James Hamilton at Econbrowser has a short posting on the late Sir Clive Granger, winner of the Nobel Memorial Prize in Economic Sciences in 2003 for his development of the concept of cointegration.
Clive visited the economics department here at Canterbury 8 times. You could not meet a nicer or more helpful person. He had a great interest in rugby, being a big supporter of the Welsh team, a subject we discussed on a number of occasions, which was useful since I didn't understand a thing about the econometrics that he did!
Clive was Emeritus Professor at he University of California San Diego where he taught for 30 years and the first Canterbury Distinguished Professor.

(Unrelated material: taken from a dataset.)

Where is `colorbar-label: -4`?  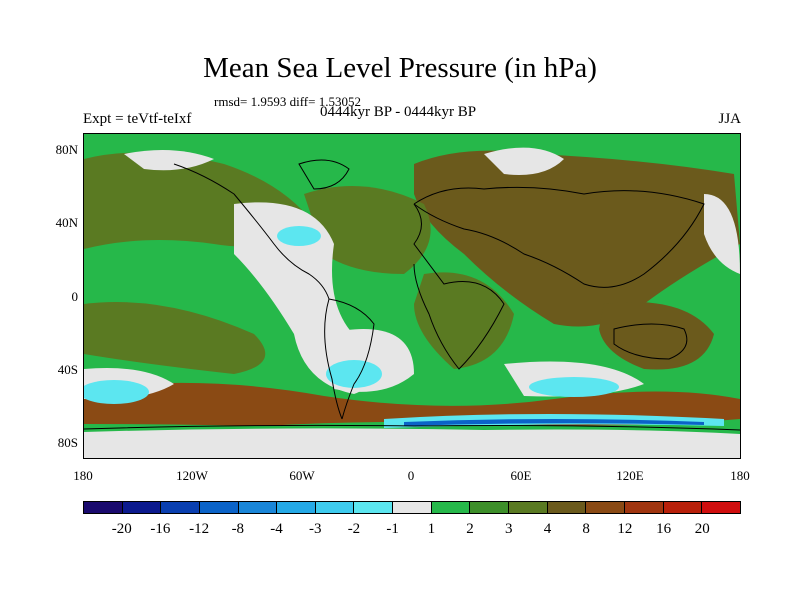
colorbar-label: -4 is located at coordinates (276, 529).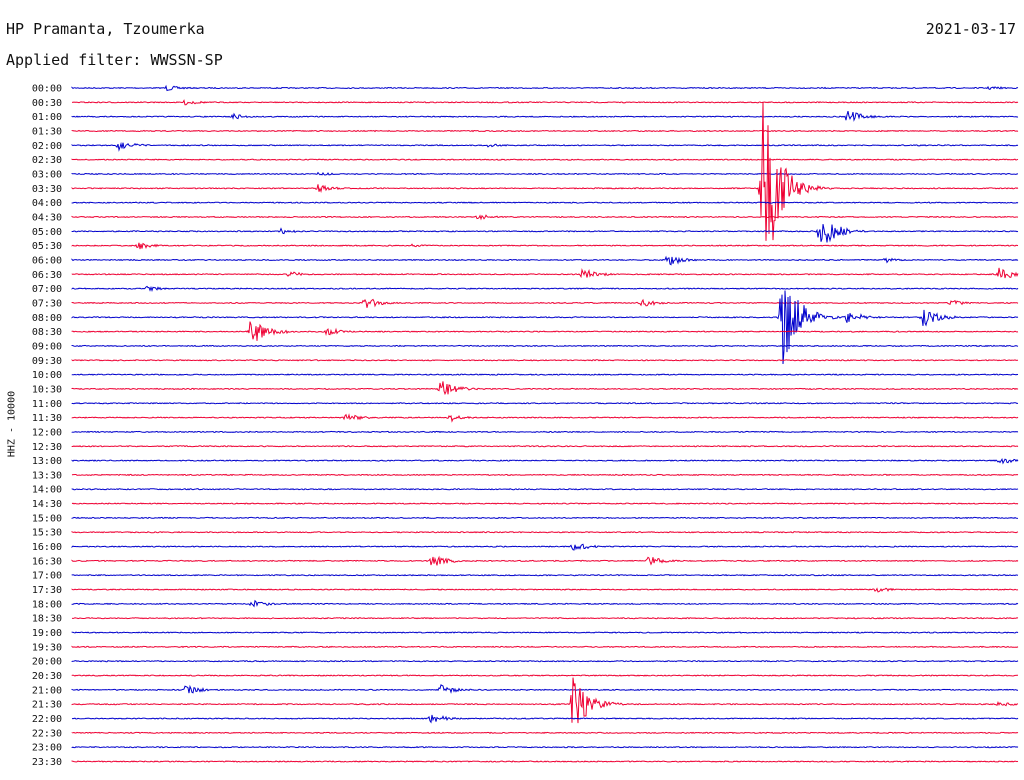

The picture is of Clive in the department of economics at Canterbury on the day he won the Nobel.
2 comments:
I am sure that whatever this guy did, it was impressive to someone. Otherwise I am sure he wouldn't have wone a Nobel prize. and I am sure he was a nice guy. Too bad everything he did was useless, except that it showed how everthing everyone else in the same field did was ... useless. I have a major problem with his field of study and everything and everyone that practices it. I am told that econometrics is how smart-ass math types "predict" the performance of national economies or some such nonsense. Sorry - can't be done and every theory and mathematical formula that pretends to predict anything like that is bunk. If it were even remotely possible to predict such things, we would be living in a Utopia. everyone would be working, no one would be losing their house or their job, the government would be throwing billions of dollars at those total jerkoffs in the banking industry, General Motors would still be a real manufacturing entity and not a public utility, etc. So, whatever that gobbledy goop is that this guy wrote on chalk boards meant to him, it was crap and not worth the price of the chalk.
Too bad that, as a coward, you did not sign your disrespect for a great mind.